In a Lynchian turn of events, he realizes that the brief encounter was a phantasm, simply a manifestation of the comfort and acceptance he wants. He stumbles to the bathroom and begins to vomit red rose petals. He plunges a large, crude knife into his stomach, and more rose petals fall, as if they’re his entrails. He digs through his stomach and finds a little mouse-like creature attached to him via an umbilical cord. He cuts it, placing the animal on the sink and handing it a miniature version of the knife he himself had used. He watches as it commits suicide, and Jonze cuts back to West as he gazes at the small rodent’s corpse.
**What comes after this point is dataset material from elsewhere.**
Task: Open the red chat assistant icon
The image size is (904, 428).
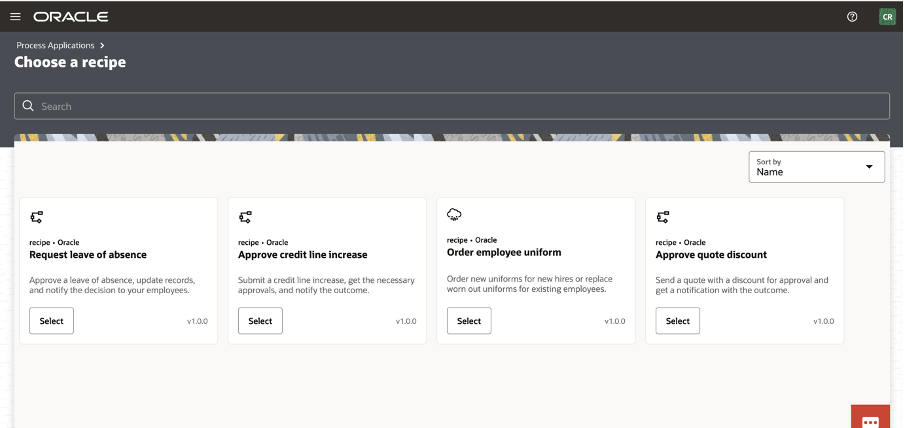Action: [x=871, y=420]
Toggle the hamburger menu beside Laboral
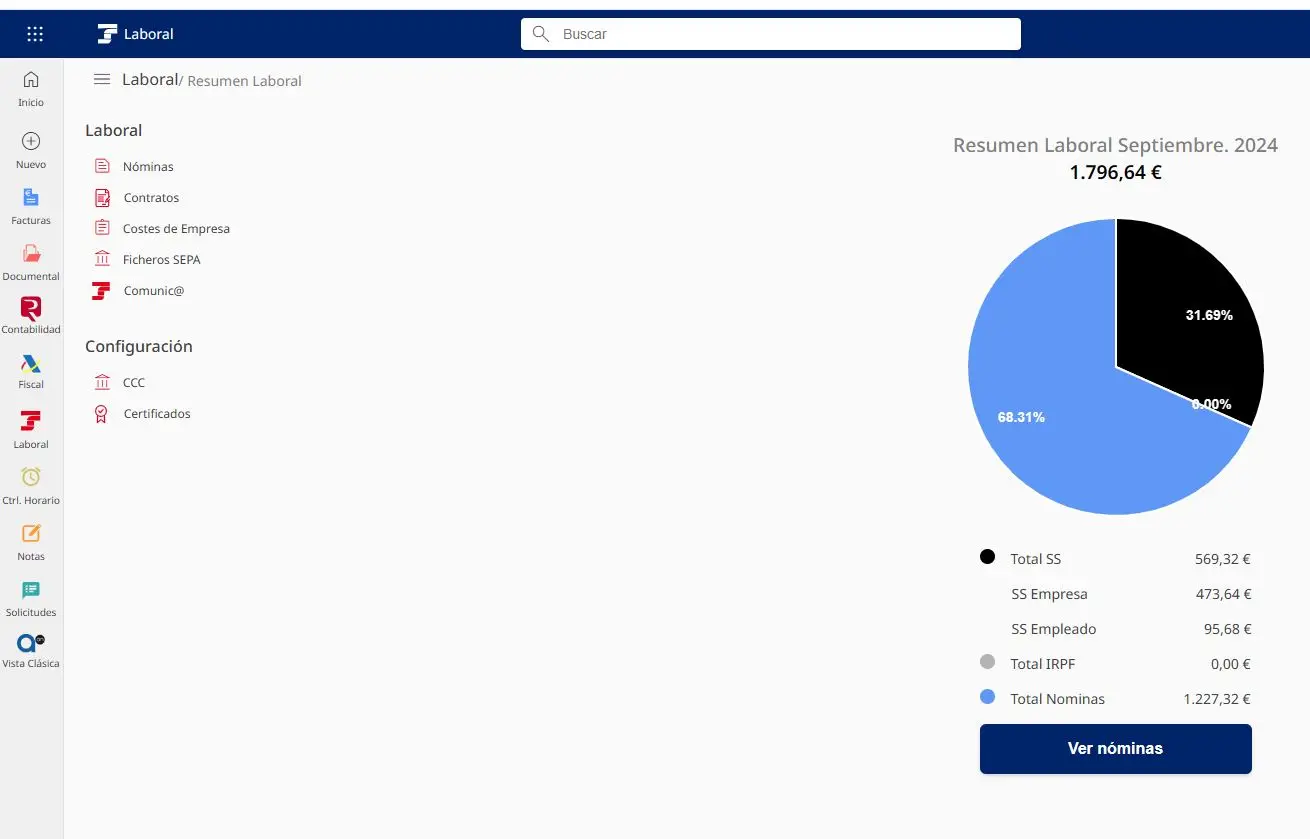The height and width of the screenshot is (839, 1310). pos(102,79)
It’s a strangely impenetrable piece, one that takes joy in being as much of a cipher as its star and director. Formally, it weaves in and out of focus, in a similar drunken stupor to West. It feels on the fly and intimate. But when it hits its final beats, it transforms into something more premeditated and artful. The short’s solemnity becomes visually evident, with low lighting that has a halo-like glow in the room. Its enigmatic title seems to point to a piece or price of fame that, while often explored, is rarely examined in the manner that Jonze and West have presented it. Existential dread for the rich and famous is nothing necessarily new, yet part of the film’s selling point might be understanding that that dread can come from a man whose eccentricities are as well known, if not more so, as his work. But there’s a key emotion that resounds through every frame, making We Were Once a Fairytale feel like a piece of delicate introspection both for Spike Jonze and Kanye West.